> [PROBLEM TO SOLVE]: Output nothing but the lines from the first line of the entries to the line with "Open the 纸张大小 paper size dropdown", inclusive, exactly as they read.
--- SUPPLIED ENTRIES Enclosed Below ---
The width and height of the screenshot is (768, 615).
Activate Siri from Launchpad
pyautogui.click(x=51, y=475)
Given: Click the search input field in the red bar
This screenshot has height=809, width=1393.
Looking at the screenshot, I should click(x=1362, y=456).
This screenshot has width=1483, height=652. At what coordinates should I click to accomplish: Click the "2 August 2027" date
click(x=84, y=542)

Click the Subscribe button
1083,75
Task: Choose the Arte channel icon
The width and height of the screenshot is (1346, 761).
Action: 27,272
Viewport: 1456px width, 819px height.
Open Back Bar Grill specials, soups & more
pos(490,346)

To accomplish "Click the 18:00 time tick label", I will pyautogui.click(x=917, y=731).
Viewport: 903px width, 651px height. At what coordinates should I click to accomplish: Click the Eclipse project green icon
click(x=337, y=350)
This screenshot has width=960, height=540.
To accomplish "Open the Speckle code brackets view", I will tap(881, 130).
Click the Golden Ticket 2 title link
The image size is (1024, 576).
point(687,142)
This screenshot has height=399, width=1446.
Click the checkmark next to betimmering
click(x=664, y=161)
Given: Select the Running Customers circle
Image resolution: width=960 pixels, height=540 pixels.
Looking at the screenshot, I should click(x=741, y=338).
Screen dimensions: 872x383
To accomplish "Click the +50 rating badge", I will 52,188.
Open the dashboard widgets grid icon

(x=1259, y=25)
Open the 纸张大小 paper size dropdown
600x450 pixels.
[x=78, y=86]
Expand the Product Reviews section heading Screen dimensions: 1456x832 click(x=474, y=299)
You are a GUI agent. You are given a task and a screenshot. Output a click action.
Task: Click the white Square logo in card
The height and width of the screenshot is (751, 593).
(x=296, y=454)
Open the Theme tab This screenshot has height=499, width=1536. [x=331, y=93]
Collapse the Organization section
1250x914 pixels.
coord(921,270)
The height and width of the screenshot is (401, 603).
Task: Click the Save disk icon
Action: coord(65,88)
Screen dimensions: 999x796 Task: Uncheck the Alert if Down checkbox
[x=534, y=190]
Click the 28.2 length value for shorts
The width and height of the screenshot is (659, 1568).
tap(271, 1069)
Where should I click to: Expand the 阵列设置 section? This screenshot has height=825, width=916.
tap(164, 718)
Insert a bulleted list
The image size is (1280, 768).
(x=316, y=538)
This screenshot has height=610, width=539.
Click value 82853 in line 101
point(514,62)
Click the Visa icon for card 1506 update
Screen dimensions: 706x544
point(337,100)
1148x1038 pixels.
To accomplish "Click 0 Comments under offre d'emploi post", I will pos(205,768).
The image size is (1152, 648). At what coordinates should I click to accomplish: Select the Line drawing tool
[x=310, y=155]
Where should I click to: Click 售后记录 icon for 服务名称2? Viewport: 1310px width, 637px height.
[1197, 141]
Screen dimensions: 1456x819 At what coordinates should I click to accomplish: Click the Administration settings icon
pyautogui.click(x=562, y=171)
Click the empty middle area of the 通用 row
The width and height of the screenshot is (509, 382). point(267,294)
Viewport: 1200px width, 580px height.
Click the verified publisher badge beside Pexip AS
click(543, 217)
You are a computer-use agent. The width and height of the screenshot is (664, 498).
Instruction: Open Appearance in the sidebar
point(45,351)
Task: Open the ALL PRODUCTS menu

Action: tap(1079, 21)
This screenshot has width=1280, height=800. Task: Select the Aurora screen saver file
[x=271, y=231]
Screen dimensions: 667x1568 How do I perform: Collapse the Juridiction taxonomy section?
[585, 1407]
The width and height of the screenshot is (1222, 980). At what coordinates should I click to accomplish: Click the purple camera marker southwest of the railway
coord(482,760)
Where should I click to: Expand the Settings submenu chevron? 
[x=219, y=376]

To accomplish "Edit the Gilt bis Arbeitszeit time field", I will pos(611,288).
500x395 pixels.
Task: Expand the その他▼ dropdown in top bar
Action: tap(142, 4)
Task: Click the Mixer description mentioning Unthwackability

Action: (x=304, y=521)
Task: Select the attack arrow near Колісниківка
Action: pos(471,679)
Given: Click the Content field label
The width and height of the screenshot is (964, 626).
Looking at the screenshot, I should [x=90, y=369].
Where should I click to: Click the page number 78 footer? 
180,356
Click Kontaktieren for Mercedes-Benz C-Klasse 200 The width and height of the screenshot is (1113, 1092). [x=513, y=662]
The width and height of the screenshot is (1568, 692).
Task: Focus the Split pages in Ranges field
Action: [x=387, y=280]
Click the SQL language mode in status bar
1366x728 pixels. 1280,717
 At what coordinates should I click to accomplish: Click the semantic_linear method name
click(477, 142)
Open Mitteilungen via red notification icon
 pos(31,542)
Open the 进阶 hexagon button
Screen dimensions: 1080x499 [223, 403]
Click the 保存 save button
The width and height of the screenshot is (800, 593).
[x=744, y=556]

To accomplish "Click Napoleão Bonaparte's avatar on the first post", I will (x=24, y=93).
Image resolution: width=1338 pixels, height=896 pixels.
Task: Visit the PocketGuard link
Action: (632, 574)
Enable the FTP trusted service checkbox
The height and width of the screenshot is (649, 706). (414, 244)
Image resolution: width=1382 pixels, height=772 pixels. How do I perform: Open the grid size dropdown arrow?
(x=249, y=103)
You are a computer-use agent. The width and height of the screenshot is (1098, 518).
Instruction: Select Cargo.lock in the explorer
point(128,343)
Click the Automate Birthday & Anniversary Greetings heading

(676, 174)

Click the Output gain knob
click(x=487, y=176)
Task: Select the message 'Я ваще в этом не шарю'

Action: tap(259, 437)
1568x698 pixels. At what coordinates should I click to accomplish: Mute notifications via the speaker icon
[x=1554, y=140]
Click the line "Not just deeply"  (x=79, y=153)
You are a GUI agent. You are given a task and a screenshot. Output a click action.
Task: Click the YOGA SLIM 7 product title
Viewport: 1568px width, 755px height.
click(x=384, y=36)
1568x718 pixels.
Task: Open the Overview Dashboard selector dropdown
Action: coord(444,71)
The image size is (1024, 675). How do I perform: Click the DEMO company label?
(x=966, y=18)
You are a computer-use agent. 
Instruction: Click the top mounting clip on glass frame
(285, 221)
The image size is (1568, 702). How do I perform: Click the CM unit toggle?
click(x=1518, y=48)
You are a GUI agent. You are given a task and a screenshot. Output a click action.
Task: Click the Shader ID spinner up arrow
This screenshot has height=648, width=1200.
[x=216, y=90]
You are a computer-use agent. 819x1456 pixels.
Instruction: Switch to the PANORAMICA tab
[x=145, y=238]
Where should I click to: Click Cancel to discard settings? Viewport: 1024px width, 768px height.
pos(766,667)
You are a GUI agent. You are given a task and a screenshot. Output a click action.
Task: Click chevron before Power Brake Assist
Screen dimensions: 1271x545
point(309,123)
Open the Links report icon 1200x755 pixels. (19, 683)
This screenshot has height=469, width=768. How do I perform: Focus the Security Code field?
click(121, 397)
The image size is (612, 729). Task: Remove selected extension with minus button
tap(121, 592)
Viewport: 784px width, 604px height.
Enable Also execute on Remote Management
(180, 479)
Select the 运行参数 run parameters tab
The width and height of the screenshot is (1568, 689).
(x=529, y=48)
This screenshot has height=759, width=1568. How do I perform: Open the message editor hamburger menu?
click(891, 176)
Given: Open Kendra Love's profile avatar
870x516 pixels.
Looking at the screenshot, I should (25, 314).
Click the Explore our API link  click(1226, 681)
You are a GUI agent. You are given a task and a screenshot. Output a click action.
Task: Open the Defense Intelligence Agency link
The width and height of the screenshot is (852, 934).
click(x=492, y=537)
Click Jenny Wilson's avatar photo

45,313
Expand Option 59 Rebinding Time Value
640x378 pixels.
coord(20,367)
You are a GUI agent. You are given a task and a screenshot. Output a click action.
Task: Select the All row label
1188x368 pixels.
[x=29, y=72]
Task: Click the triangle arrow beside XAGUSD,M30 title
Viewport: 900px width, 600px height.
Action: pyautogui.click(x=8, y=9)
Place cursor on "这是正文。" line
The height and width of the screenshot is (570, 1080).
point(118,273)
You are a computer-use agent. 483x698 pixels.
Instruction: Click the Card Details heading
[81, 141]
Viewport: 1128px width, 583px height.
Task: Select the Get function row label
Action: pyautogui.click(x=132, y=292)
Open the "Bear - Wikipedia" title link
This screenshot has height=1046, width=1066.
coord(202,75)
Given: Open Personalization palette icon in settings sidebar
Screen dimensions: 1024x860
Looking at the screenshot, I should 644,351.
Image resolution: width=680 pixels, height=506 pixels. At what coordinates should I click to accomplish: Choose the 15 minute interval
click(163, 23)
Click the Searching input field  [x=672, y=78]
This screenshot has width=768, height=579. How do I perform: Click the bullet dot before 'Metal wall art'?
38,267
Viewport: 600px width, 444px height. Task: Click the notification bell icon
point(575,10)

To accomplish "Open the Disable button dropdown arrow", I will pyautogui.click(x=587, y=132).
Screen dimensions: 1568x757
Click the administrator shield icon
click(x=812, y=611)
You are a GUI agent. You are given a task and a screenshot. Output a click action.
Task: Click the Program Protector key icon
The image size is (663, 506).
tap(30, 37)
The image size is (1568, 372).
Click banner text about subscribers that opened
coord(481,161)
--- End of Enclosed SUPPLIED ENTRIES ---
> [RESULT FOR THIS TASK]:
The width and height of the screenshot is (768, 615).
Activate Siri from Launchpad
pyautogui.click(x=51, y=475)
Given: Click the search input field in the red bar
This screenshot has height=809, width=1393.
Looking at the screenshot, I should click(x=1362, y=456).
This screenshot has width=1483, height=652. At what coordinates should I click to accomplish: Click the "2 August 2027" date
click(x=84, y=542)

Click the Subscribe button
1083,75
Task: Choose the Arte channel icon
The width and height of the screenshot is (1346, 761).
Action: 27,272
Viewport: 1456px width, 819px height.
Open Back Bar Grill specials, soups & more
pos(490,346)

To accomplish "Click the 18:00 time tick label", I will pyautogui.click(x=917, y=731).
Viewport: 903px width, 651px height. At what coordinates should I click to accomplish: Click the Eclipse project green icon
click(x=337, y=350)
This screenshot has width=960, height=540.
To accomplish "Open the Speckle code brackets view", I will tap(881, 130).
Click the Golden Ticket 2 title link
The image size is (1024, 576).
point(687,142)
This screenshot has height=399, width=1446.
Click the checkmark next to betimmering
click(x=664, y=161)
Given: Select the Running Customers circle
Image resolution: width=960 pixels, height=540 pixels.
Looking at the screenshot, I should click(x=741, y=338).
Screen dimensions: 872x383
To accomplish "Click the +50 rating badge", I will 52,188.
Open the dashboard widgets grid icon

(x=1259, y=25)
Open the 纸张大小 paper size dropdown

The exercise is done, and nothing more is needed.